Parents are going to stop trying to break the cycle if there is no chance of of opposing adoptions or having contact with an adopted child.
A Parent’s View,
There is no point in any law,legal principle,guideline or in any court order and that applies to protocols and substantive processes in the court arena UNLESS ones lawyers complain and the judge enforces correctness.
This is where our family court system fails and why the faceless LA managers stick up two fingers at the law and our children’s rights.
To the writer of the post ,the procedures you describe are also brought into play when parents apply to have children returned from foster care after improving their circumstances.The LA simply refuses to consider it or invite professional mediation in accord with frameworks.They then challenge one to contest it in court.
Once one does so, in the family court they write and say what they like without checks.
Lots of children are placed for adoption but in reality,the LA exerts no effort to place them and with many of them,there is no chance of it.They prefer the children in the care system,I think.
Unfortunately, many say the Children’s Legal Panel solicitors are a laughing stock and the court proceedings little better than a 15-minute farce on the entertainment channel.
Please note,I absolve barristers of being part of the tragedy;they come to proceedings later on and I am not sure they are on the CLP.
I was refused leave to oppose the adoption of my 5year old daughter , this was at the central family court, i want to appeal his decision and am representing myself i am the father, I cannot remember where the judge said i would have to go to lodge my appeal, would be grateful for some guidance in this as i only have ten days left to do so thank you.
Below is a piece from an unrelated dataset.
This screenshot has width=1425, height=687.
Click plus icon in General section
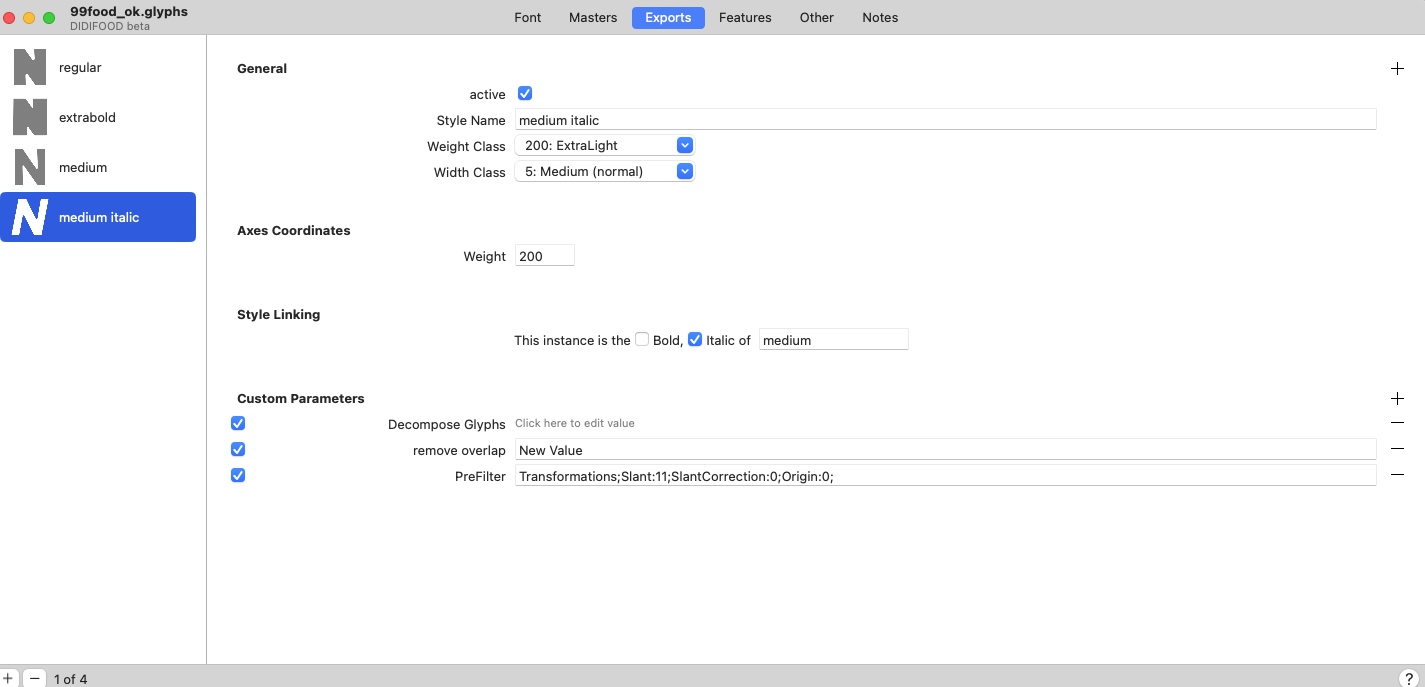tap(1397, 69)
John
Hopefully there is some information here you will find usefulhttps://childprotectionresource.online/category/i-dont-want-my-child-to-be-adopted/
I’m going through the same thing on monday I have made changes but they are still going for placement order at central london family court I thought I could appeal they said I’m not allowed I’m trying to oppose but reading all these comments I dont think I will have the chance. It’s like these people just want to take our children.
After reading that long story I’m really sorry to hear about everything that you have gone through I’ve gone through something similar but with one child I was in the domestic violence relationship he had hold of me social services segregated me away from my child and place my child with my family and left me on my own with him where things got significantly worse since then I set him up with the police after he got that bad on drugs that he went on to Mog an old lady so the police came and arrested him and he got sent to jail for 8 years since then I was able to piece my life back together 3 years later I’ve been granted leave of the special guardianship that my sister holds to fight for my child back and I’ve just had my new parenting assessment last week and they are very happy with everything I’ve done if anyone has any advice and what to expect next and how long it could take that would be greatly appreciated as the paperwork States the last court date will be the 1st of April and the courts have also acknowledged that I have made substantial changes
i made significant changes in my revoke case in 2019 6 months after the original case concluded have proof in another psychological assessment my judge said no to reunification based on lack of time, i now have a circuit judge for this adoption hearing who has said if she accepts my application next month for leave to oppose the order she will order a 3rd psychological assessment which i’m hoping for i didn’t have mental health issues in the last one, i even had support from the foster carer which the La didn’t like but that’s the relationship we built i’m also half way through a law degree which i don’t think they liked either but i started it before having my daughter so tough.